I would divide such software problems into two broad categories:
- data corruption
- code looping
As a significant amount of embedded code is written in C, that means that developers are likely to be making use of pointers. Used carefully, pointers are a powerful feature of the language, but they are also one of the most common sources of programmer error. Problems with pointer usage are hard to identify statically and the bugs introduced might manifest themselves in subtle ways when the code is executed. Some things, like dereferencing a null pointer are easily detected, as they normally cause a trap. Others are harder, as a pointer could end up pointing just about anywhere – more often than not it will be to a valid address, but, unfortunately, it may not be the correct one. There is little that self-testing code can do about this. There are, however, two special cases of pointer usage where there is a chance: stack overflow and array bound violations.

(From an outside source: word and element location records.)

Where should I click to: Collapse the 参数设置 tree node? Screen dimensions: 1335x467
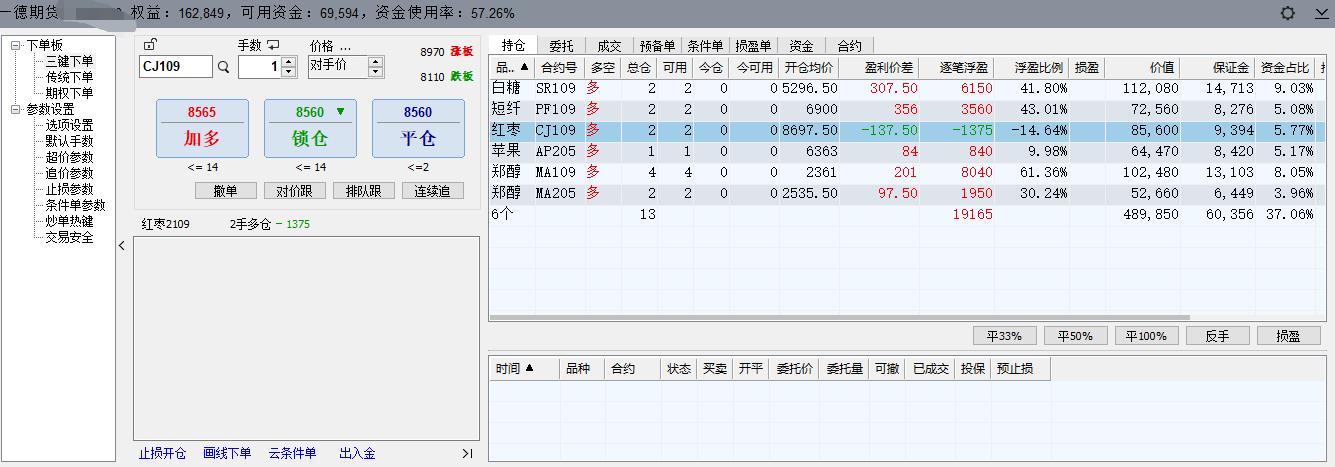click(16, 110)
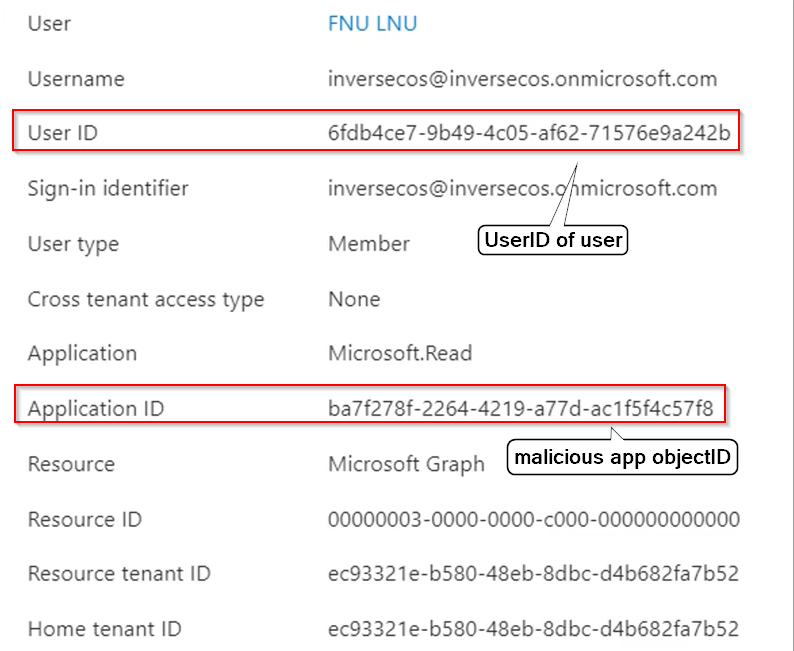Image resolution: width=794 pixels, height=651 pixels.
Task: Click the Resource ID value
Action: (534, 520)
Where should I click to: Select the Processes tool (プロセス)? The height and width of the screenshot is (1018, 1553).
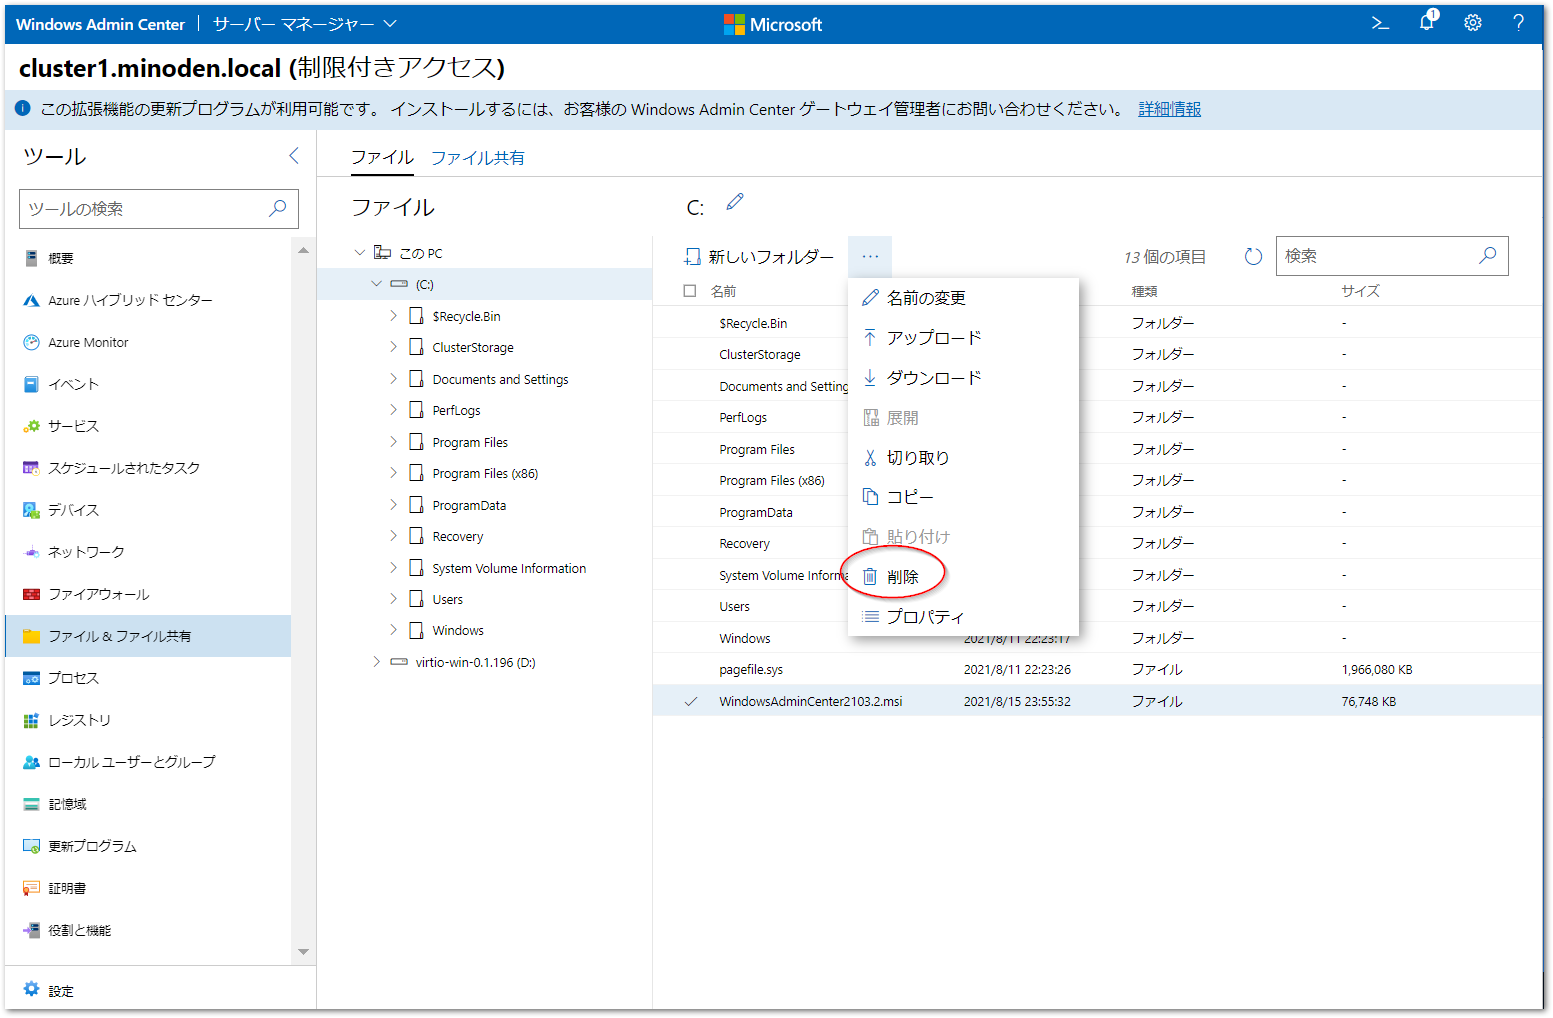click(x=75, y=678)
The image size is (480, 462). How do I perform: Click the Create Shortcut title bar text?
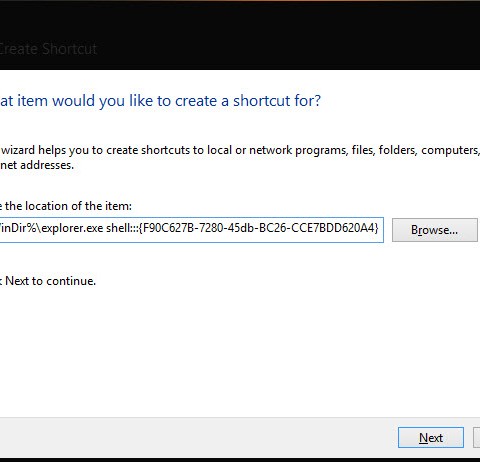[48, 49]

Stack overflow should not occur, as the stack allocation should be carefully determined and its usage verified during the debug phase. However, it is quite possible to overlook a special situation or make use of a less testable construct [like a recursive function]. A simple solution is to include an extra word at either end of the stack space – “guard words”. These are pre-loaded with a specific value, which is monitored by a self-test task [which may run in the background]. If the value changes, the stack limits have been violated. The value should be chosen carefully. An odd number is best, as that would not represent a valid address for most processors. Perhaps 0x55555555. So long as the value is “unlikely” – so not 0x00000001 or 0xffffffff for example – there is a 4 billion to 1 chance of a false alarm.
In some languages, there is built-in detection for addressing outside the bounds of an array, but this introduces a runtime overhead, which may be unwelcome. So this is not implemented in C. Also, it is possible to access array elements using pointers, instead of the [ ] operator, so any checking might be circumvented. The best approach is to just check for buffer overrun type of errors by locating a guard word at the end of an array and monitoring in the same way as the stack overflow check.
Code should never get stuck in an infinite loop, but a logic error or the non-occurrence of an expected external event might result in code hanging. In any kind of multi-threaded environment – either an RTOS or mainline code with ISRs – it is possible to implement a “watchdog” mechanism. Each task that runs continuously [which might be just the mainline code] needs to “check in” with the watchdog task [which may be a timer ISR] every so often. If a timeout occurs, action needs to be taken. I discussed this matter, from a different perspective, in a blog about user displays a little while ago.
So, what is to be done when a stack overflow, array bound violation or hanging task is detected? This depends on the application. It may be necessary to stop the system, sound an alarm of some kind, or simply reset the system. The choice depends on many factors, but broadly the goal is for something better than a crashed system.